### RECORDS
##############################
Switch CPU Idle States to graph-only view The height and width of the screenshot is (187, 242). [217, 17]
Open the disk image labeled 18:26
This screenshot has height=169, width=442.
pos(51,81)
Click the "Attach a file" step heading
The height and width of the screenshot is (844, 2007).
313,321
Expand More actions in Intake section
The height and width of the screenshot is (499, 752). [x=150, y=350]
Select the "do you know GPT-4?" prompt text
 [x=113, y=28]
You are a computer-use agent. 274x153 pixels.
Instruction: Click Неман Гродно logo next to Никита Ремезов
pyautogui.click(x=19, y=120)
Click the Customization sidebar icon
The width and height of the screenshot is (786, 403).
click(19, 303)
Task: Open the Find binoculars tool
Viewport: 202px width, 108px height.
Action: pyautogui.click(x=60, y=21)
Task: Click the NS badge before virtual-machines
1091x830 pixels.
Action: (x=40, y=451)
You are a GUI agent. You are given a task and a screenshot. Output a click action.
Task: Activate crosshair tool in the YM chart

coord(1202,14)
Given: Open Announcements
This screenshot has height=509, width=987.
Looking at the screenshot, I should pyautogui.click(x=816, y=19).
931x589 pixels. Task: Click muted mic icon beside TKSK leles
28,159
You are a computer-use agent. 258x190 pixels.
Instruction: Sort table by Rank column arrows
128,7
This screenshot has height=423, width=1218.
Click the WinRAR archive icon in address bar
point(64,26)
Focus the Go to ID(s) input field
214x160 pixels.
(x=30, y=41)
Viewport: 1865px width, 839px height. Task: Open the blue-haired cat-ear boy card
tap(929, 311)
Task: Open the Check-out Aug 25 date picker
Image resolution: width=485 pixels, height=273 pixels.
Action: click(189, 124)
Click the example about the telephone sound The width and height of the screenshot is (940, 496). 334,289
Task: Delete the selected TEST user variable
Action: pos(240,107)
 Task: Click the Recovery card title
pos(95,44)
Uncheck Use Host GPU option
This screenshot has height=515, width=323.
##############################
### OBJECTIVE
Please repeat all the lines above, substituting "Goal" for each "Instruction" and leaving everything else unchanged.

### THE COMPLETED TASK
Switch CPU Idle States to graph-only view The height and width of the screenshot is (187, 242). [217, 17]
Open the disk image labeled 18:26
This screenshot has height=169, width=442.
pos(51,81)
Click the "Attach a file" step heading
The height and width of the screenshot is (844, 2007).
313,321
Expand More actions in Intake section
The height and width of the screenshot is (499, 752). [x=150, y=350]
Select the "do you know GPT-4?" prompt text
 [x=113, y=28]
You are a computer-use agent. 274x153 pixels.
Goal: Click Неман Гродно logo next to Никита Ремезов
pyautogui.click(x=19, y=120)
Click the Customization sidebar icon
The width and height of the screenshot is (786, 403).
click(19, 303)
Task: Open the Find binoculars tool
Viewport: 202px width, 108px height.
Action: pyautogui.click(x=60, y=21)
Task: Click the NS badge before virtual-machines
1091x830 pixels.
Action: (x=40, y=451)
You are a GUI agent. You are given a task and a screenshot. Output a click action.
Task: Activate crosshair tool in the YM chart

coord(1202,14)
Given: Open Announcements
This screenshot has height=509, width=987.
Looking at the screenshot, I should pyautogui.click(x=816, y=19).
931x589 pixels. Task: Click muted mic icon beside TKSK leles
28,159
You are a computer-use agent. 258x190 pixels.
Goal: Sort table by Rank column arrows
128,7
This screenshot has height=423, width=1218.
Click the WinRAR archive icon in address bar
point(64,26)
Focus the Go to ID(s) input field
214x160 pixels.
(x=30, y=41)
Viewport: 1865px width, 839px height. Task: Open the blue-haired cat-ear boy card
tap(929, 311)
Task: Open the Check-out Aug 25 date picker
Image resolution: width=485 pixels, height=273 pixels.
Action: click(189, 124)
Click the example about the telephone sound The width and height of the screenshot is (940, 496). 334,289
Task: Delete the selected TEST user variable
Action: pos(240,107)
 Task: Click the Recovery card title
pos(95,44)
Uncheck Use Host GPU option
This screenshot has height=515, width=323.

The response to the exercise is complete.